People in this group are more prone to think of Christ’s death as a quantitative (rather than a qualitative) equivalency. Some argue in a so-much-suffering-for-so-many-elect-sins manner. This is why many, if not most of them, repudiate the notion that Christ’s death is sufficient for all. Not only does the extent of Christ’s satisfaction correspond to God’s limited saving intention, but the sufficiency of Christ’s death also explicitly corresponds to God’s elective purpose alone. They find fault with high Calvinists for embracing the “sufficient for all” aspect of the Lombardian Formula, and argue that they are the most logically consistent. After all, if arguing that the extent of Christ’s death is limited by God’s intent to save the elect alone, then why not the sufficiency of it as well? Why is there any need for a so-called “universal aspect” at all in the death of Christ? So some argue. The saving intention of God governs the extent of Christ’s satisfaction, as well as the sufficiency of the atonement, to the point that any “universal aspect” totally disappears.


This post is not about debating which position is correct biblically.
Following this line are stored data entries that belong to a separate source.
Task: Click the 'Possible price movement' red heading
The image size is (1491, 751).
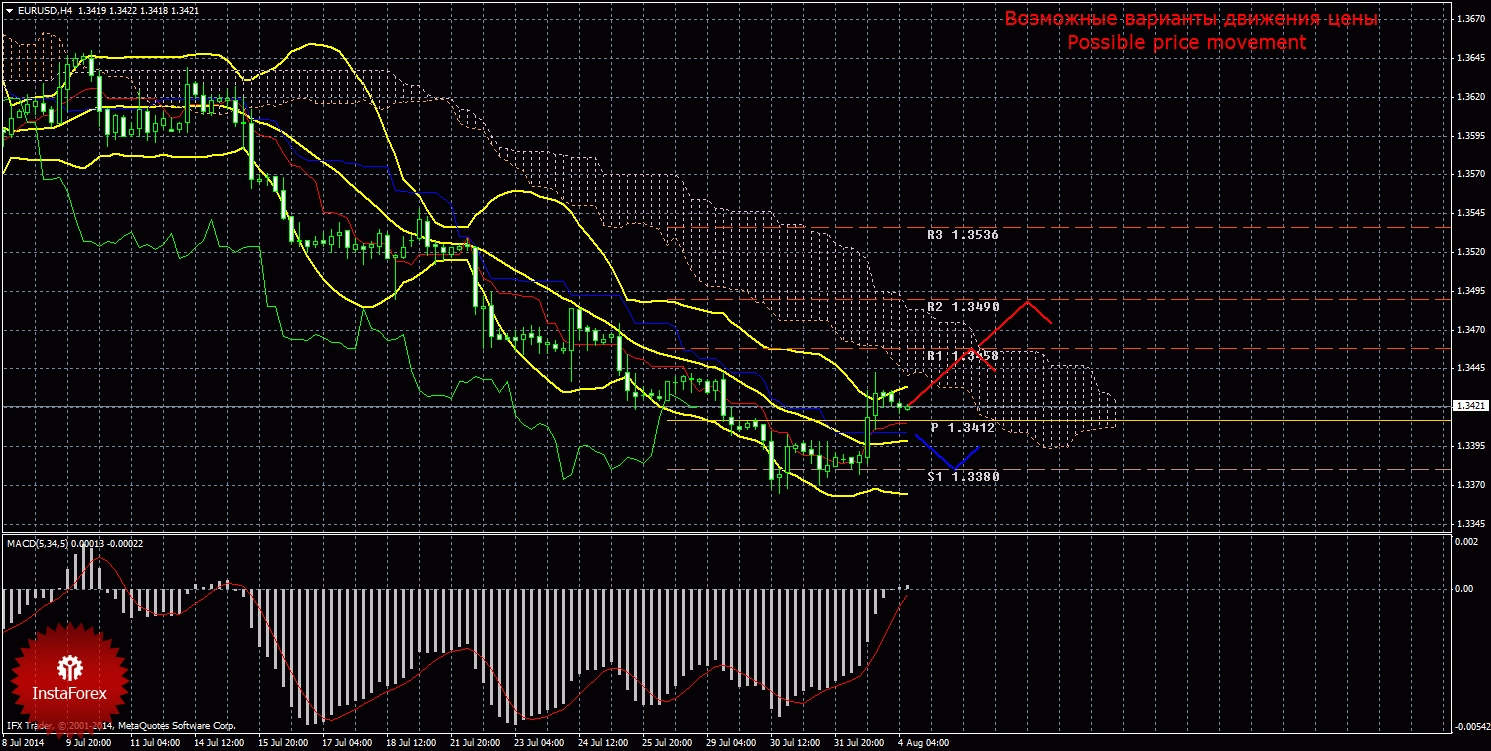Action: 1186,43
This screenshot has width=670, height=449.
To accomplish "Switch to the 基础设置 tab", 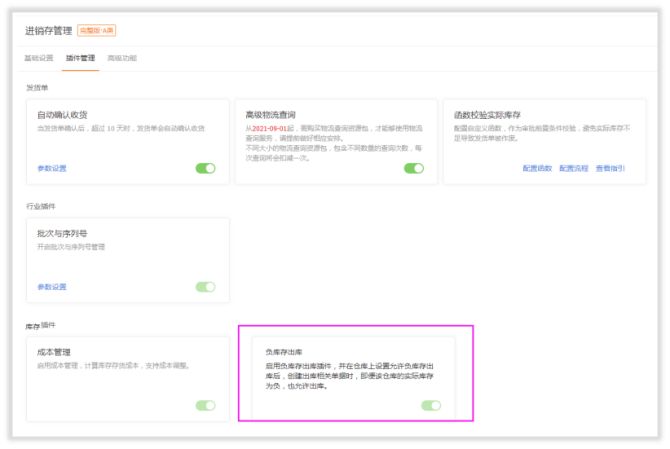I will pyautogui.click(x=39, y=58).
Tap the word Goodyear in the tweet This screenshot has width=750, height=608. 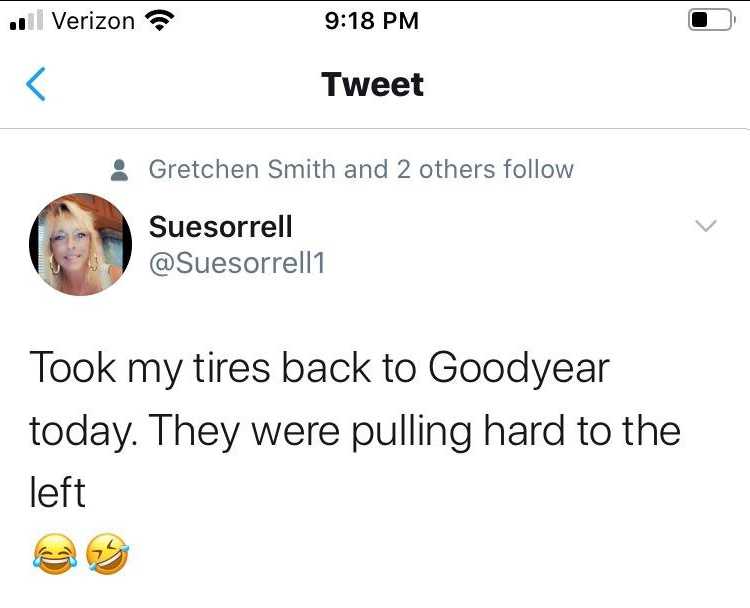tap(518, 368)
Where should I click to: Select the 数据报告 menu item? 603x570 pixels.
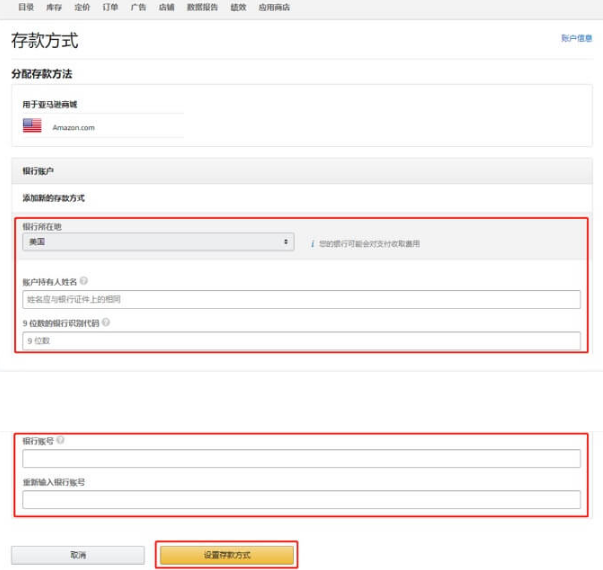coord(202,6)
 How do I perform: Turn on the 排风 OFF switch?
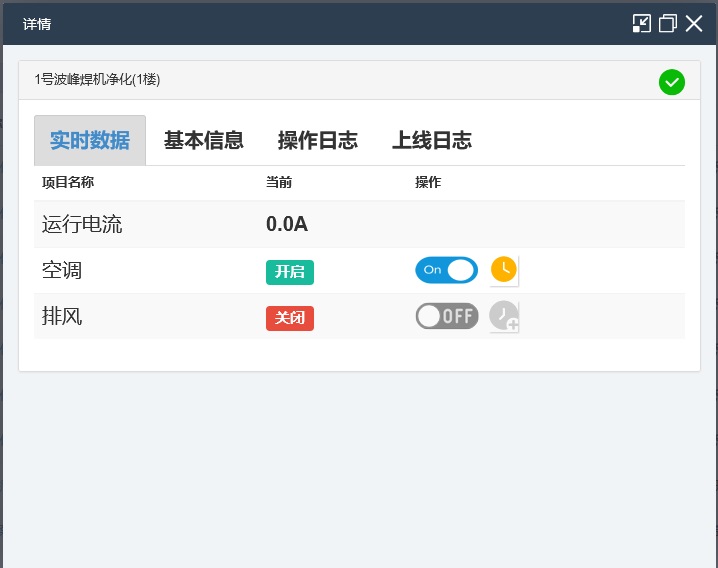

It is about the need to properly describe the various positions historically, and how the intent-extent distinction is crucial for understanding the debate, particularly with respect to classic-moderate Calvinism. Without this distinction, one can fail to recognize the many theologians in the past who were in fact moderate. Also, without the distinction, one cannot properly describe the varieties of so-called “Hypothetical Universalism.”  If you wish to debate which view is correct, pick another place to comment. This is not it. If you want to correct my own descriptions of the various views, I welcome your input. Or, if you want clarification on any particular point that I mentioned above, I welcome your questions as well.